本コラムでは、1回目において「モンスター社員」、2回目において「子ども社員」と、職場を崩壊へ向かわせる典型的な事象について述べてきた。これらに共通している要素がある。「寛容性」の欠如である。3回目となる今回は、職場の崩壊の背景にある、この点について述べていきたいと思う。
キレて暴れる中高年
駅員への暴言や暴行というニュースにたびたび触れる。仕事中であって無抵抗の人に対する一方的な暴言や暴行ということで、暗い気持ちになる。こうした暴力行為は、日本民営鉄道協会等の調査によると、若い人たちよりも中高年に多いという。
本来、社会常識やマナーの手本となるべき中高年が、最もキレて騒いで、暴れてしまっているわけだ。こうした実態を見ると、「最近の若者は……」などと言っていられない状況にあることがわかる。どうして、このようなことになってしまっているのだろうか。心理学において、「欲求不満-攻撃仮説」という理論がある。欲求不満が高まると攻撃行動が喚起されるというものである。言い換えれば、攻撃行動の背景にはなんらかの欲求不満が存在し、欲求不満が強いほど、攻撃行動が誘発されやすいとされる。

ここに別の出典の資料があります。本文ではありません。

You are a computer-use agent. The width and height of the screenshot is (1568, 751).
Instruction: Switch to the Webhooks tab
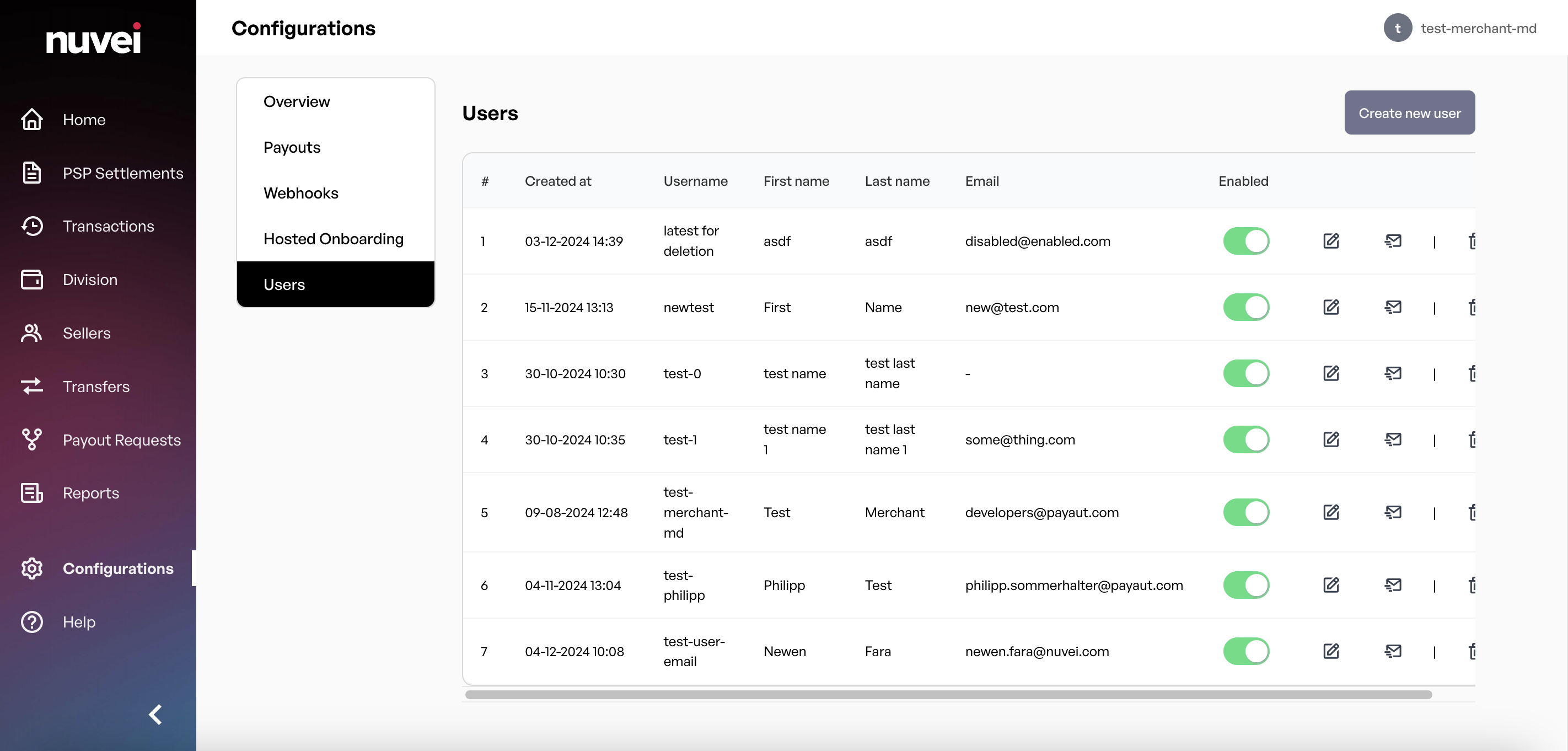click(x=300, y=193)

暴言・暴行の実態を見るに、中高年の心の中に「こんなはずじゃなかった」「自分は報われていない」という思いがくすぶっていることが関係していると考えられる。満員電車での通勤、仕事上の厳しいノルマ、不公平な評価、残業の多さ、職場での居心地の悪さ、上司との折り合いの悪さ、低い報酬、仕事上のミスによる上司からの叱責、顧客からのクレーム等々。これらはすべて、社会的ストレッサーである。
こうしたことが重なり、「なんで自分だけがこんな目に遭わなければならないのか」という思いが欲求不満を生じさせ、攻撃対象を探しているような状況になっている可能性は高い。“やり場のない怒り”という表現があるが、そのような怒りを抱えている場合、その“やり場”を常に探している状態ともいえるであろう。ゆえに、ちょっとしたきっかけで暴発してしまうのである。とはいっても、職場で暴発させるわけにはいかないので、じっと我慢し、ますますストレスを溜め込む。そんなところへ、駅で気に入らないことがあった場合など、つい自分でも驚くほど攻撃的になってしまうのだ。